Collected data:
··········
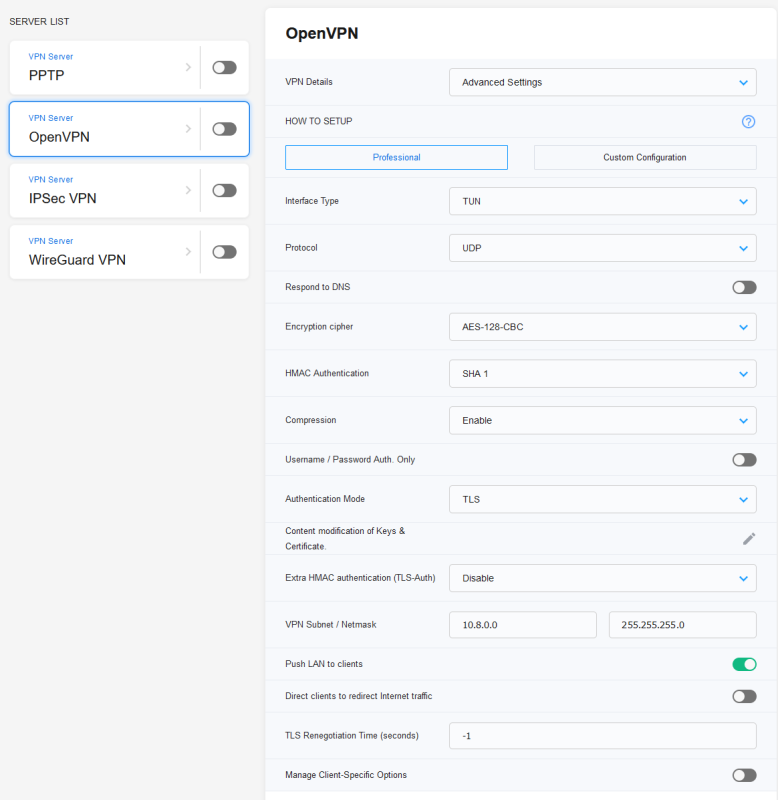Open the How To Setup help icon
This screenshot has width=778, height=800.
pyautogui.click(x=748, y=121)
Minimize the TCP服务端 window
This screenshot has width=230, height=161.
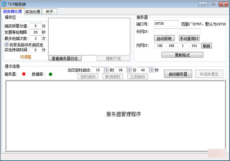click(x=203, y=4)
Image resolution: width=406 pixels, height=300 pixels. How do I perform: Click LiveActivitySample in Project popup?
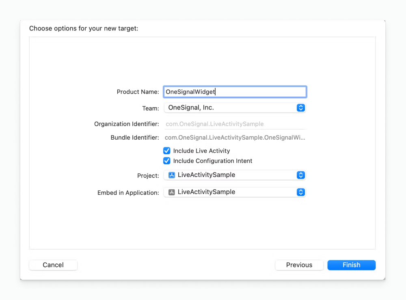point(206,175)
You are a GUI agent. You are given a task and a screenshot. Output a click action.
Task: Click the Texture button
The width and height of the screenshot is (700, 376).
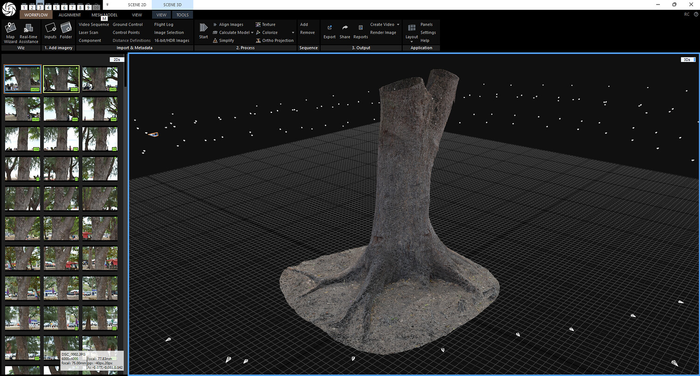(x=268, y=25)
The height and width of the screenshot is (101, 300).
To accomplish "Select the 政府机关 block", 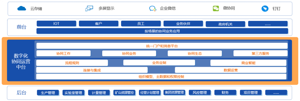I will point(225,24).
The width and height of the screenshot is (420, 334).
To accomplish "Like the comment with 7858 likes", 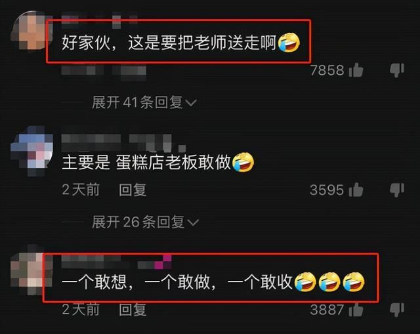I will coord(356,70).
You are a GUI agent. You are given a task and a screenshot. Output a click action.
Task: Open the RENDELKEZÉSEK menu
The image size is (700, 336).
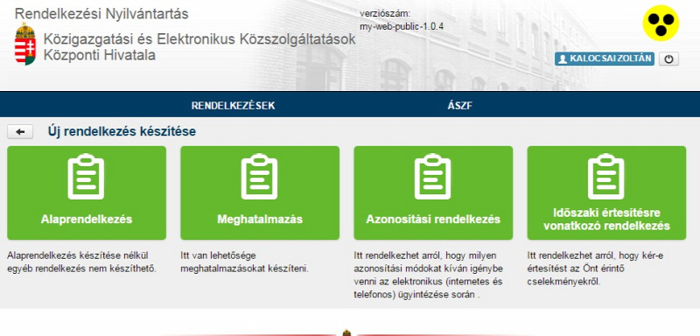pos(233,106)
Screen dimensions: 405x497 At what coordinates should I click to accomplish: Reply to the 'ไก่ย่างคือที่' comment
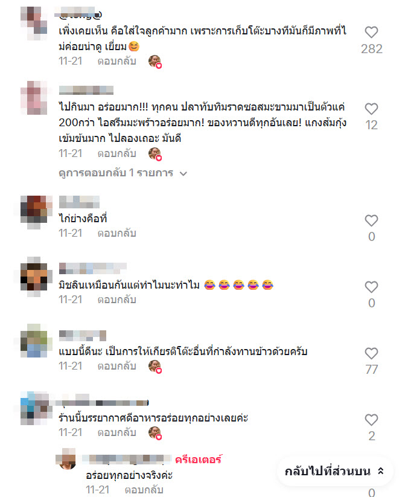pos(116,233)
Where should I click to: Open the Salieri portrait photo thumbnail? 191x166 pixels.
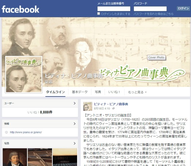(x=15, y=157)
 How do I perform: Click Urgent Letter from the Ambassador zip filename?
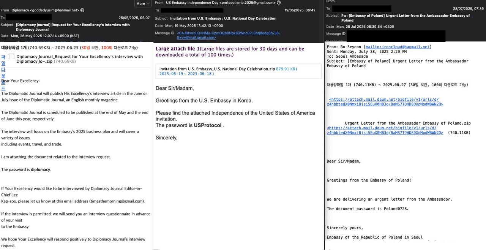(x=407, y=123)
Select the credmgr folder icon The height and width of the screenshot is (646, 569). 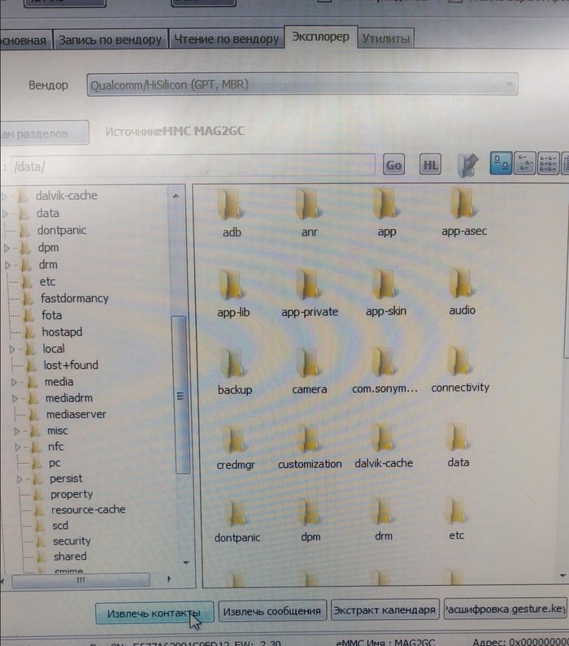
··········
__Work instruction__: Leaving pictures aside, give again word for word each line from the one with "How do I perform: Click Urgent" to the final line of the entries.

__Reply to the exercise__:
 How do I perform: Click Urgent Letter from the Ambassador zip filename?
(x=407, y=123)
Select the credmgr folder icon The height and width of the screenshot is (646, 569). 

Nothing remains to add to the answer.